Two genetically and molecularly distinct functions involved in early neurogenesis reside within the Enhancer of split locus of Drosophila melanogaster.

Molecular correlation of the genetic aspects of the function of the neurogenic gene Enhancer of split [E(spl)] has previously been hampered by the densely transcribed nature of the chromosomal region within which it resides. We present data indicating that two distinct molecular species contribute to E(spl) function. Analysis of new E(spl) alleles has allowed us to define two complementing functions within the locus. Subsequent phenotypic analysis of different E(spl) deficiencies combined with P element-transformed constructs has demonstrated that these two functions correspond to: (1) a family of helix-loop-helix (HLH) protein-encoding genes and (2) the single copy gene E(spl) m9/10, whose product shares homology with G-protein beta subunits.
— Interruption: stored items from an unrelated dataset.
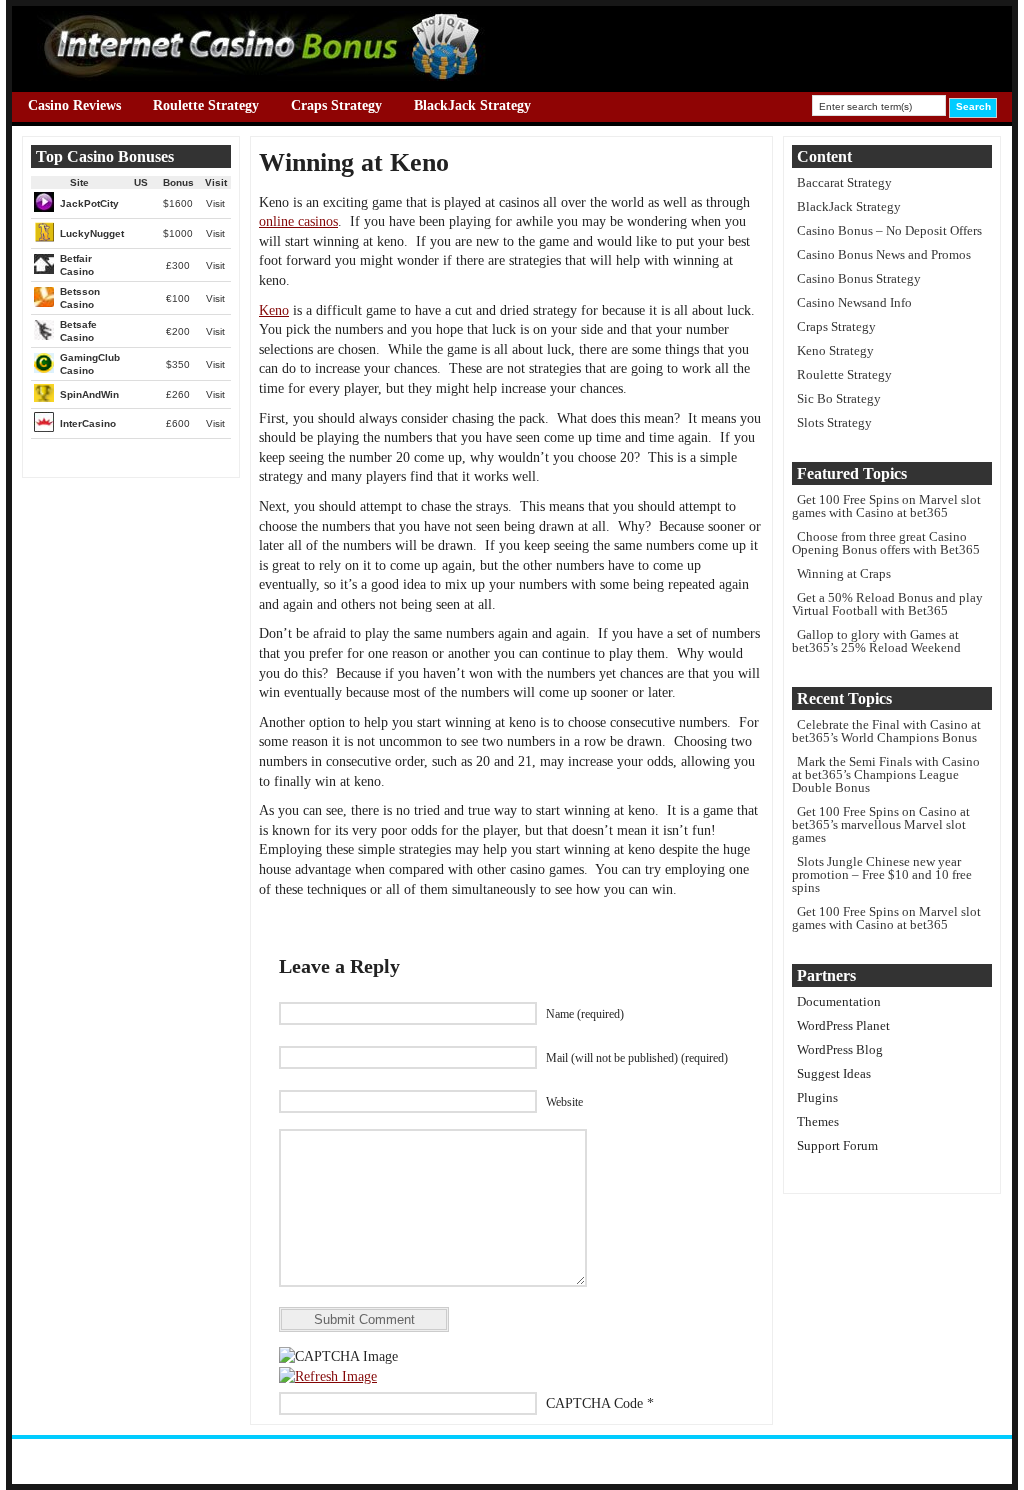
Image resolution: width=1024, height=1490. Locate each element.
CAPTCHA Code (594, 1403)
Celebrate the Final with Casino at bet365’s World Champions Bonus (886, 731)
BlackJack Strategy (472, 105)
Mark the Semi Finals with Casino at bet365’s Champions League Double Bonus (886, 774)
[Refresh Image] (328, 1376)
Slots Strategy (834, 422)
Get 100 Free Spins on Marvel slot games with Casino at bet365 (886, 506)
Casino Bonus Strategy (859, 278)
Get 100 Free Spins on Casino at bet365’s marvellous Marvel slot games (881, 824)
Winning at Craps (844, 573)
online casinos (298, 221)
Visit (215, 203)
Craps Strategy (336, 105)
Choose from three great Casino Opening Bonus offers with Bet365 (886, 543)
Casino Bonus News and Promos (884, 254)
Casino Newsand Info (854, 302)
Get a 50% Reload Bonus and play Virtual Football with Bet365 (887, 604)
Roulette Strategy (206, 105)
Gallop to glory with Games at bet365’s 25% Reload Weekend (876, 641)
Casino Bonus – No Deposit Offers (889, 230)
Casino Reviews (74, 105)
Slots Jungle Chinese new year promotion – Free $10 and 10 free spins (882, 874)
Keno (274, 310)
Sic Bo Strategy (839, 398)
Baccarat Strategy (844, 182)
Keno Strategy (835, 350)
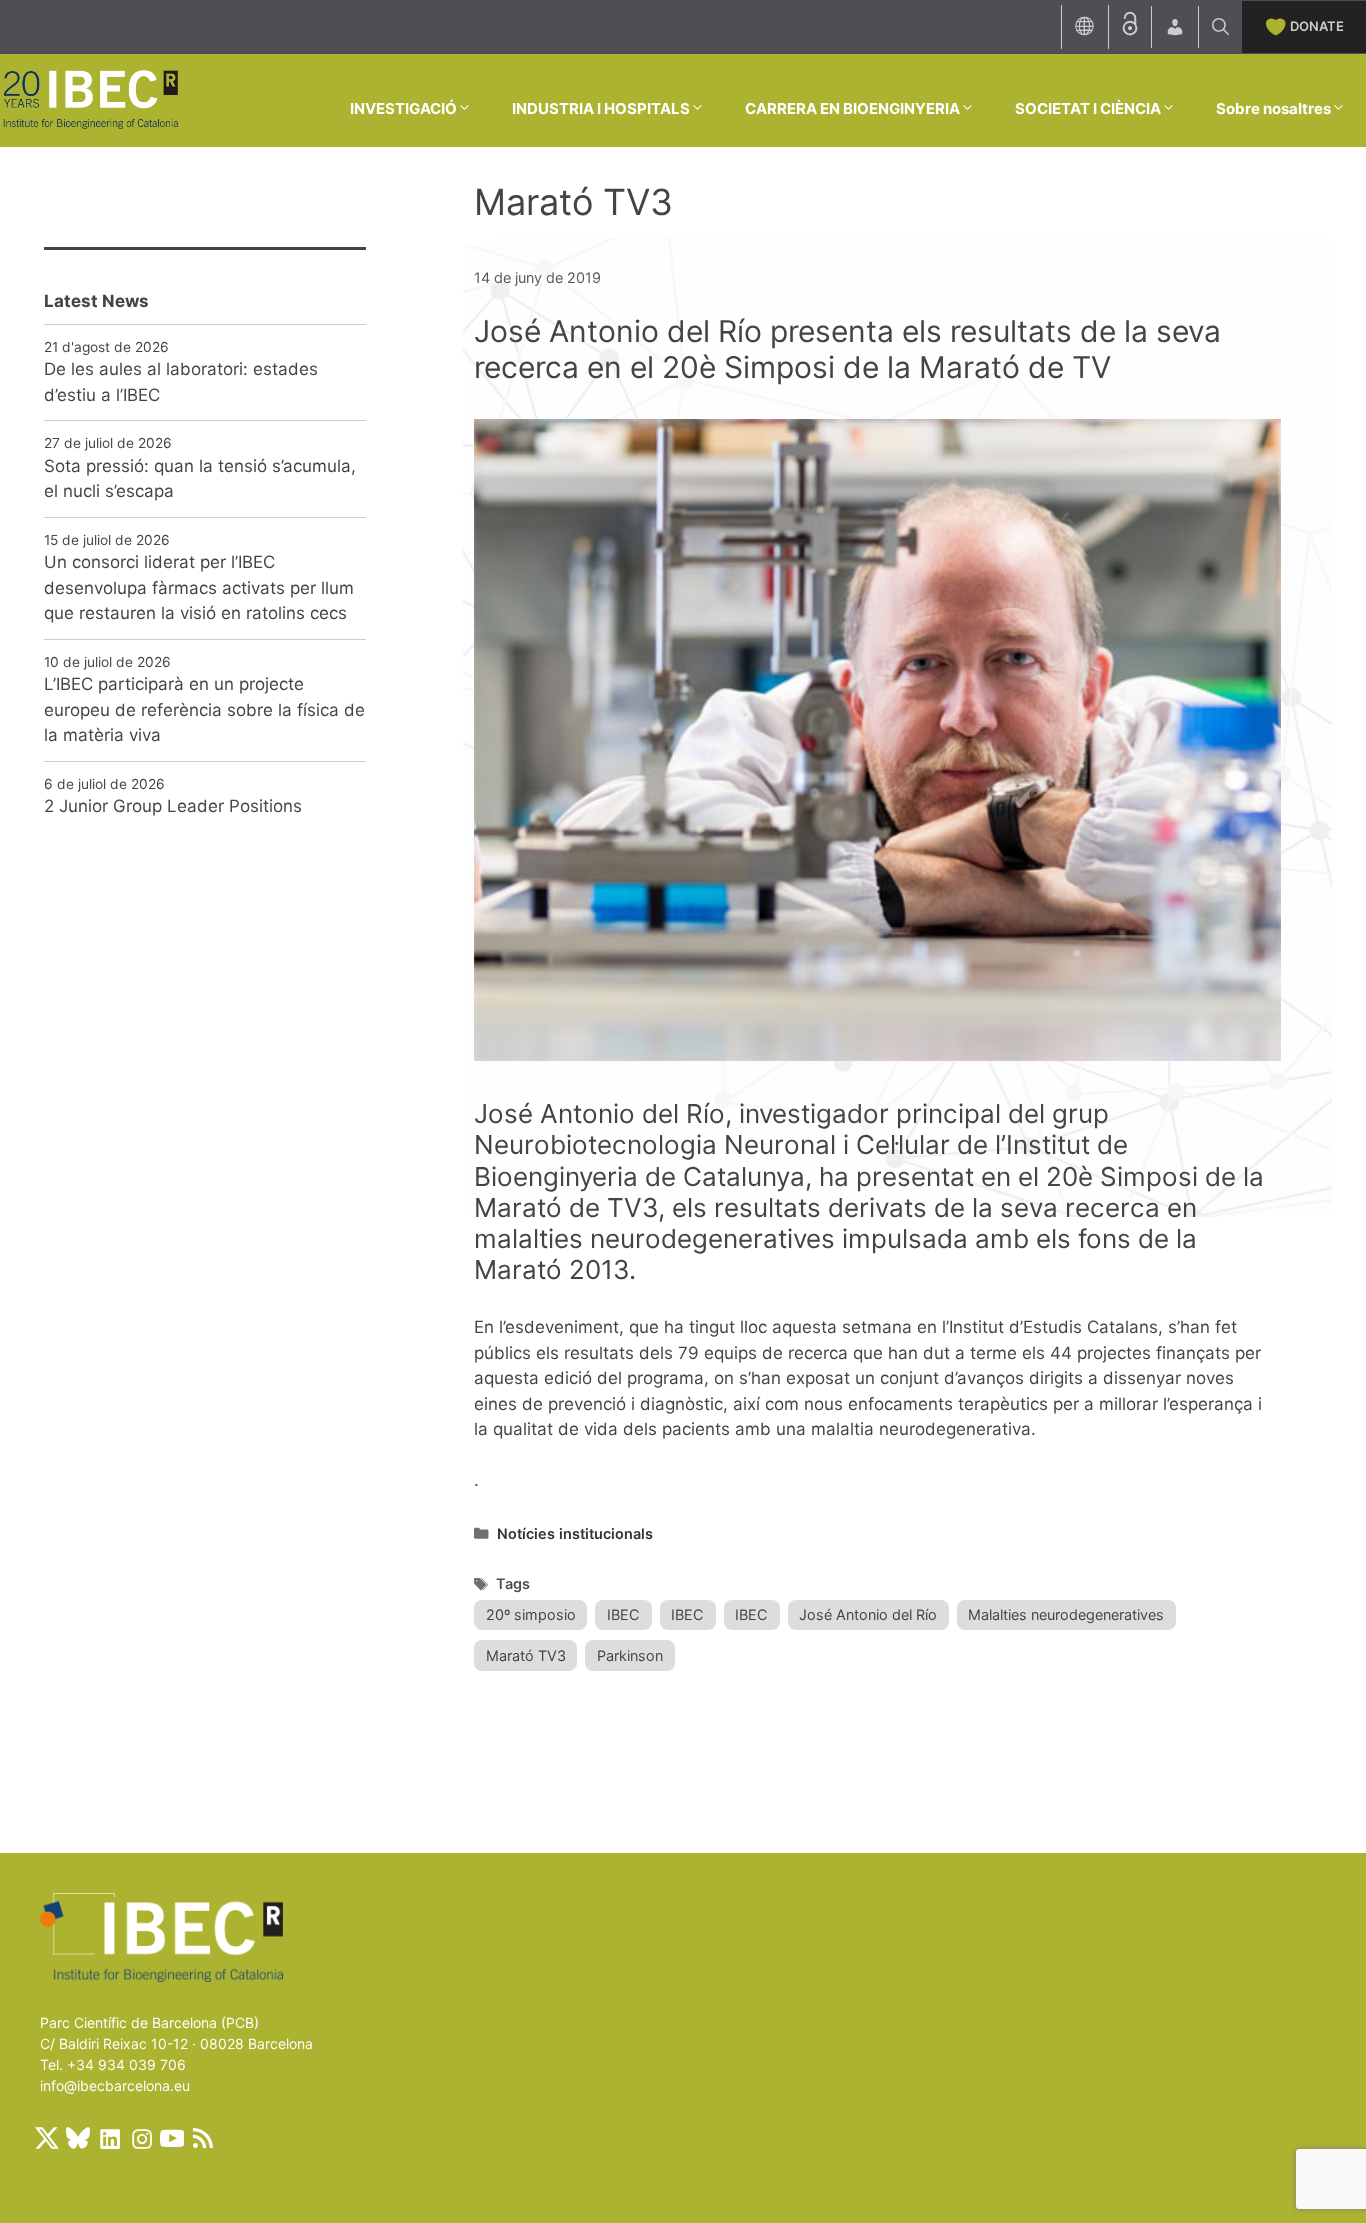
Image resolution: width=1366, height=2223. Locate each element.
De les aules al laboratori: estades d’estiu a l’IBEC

The zygotically active E(spl) HLH genes can, at least partially, substitute for one another's functions and their total copy number determines the activity of the locus. E(spl) m9/10 acts synergistically with the E(spl) HLH genes and other neurogenic genes in the process of neurogenesis. The maternal component of E(spl) m9/10 has the most pronounced effect in neurogenesis, while its zygotic component is predominantly required during postembryonic development. The lethality of trans-heterozygotes of null E(spl) deficiency alleles with a strong Delta point mutation is a result of the concomitant reduction in activity of both E(spl) HLH and m9/10 functions. Immunocytochemical localization of the E(spl) m9/10 protein has revealed that it is a ubiquitously distributed nuclear component in embryonic, larval and imaginal tissues.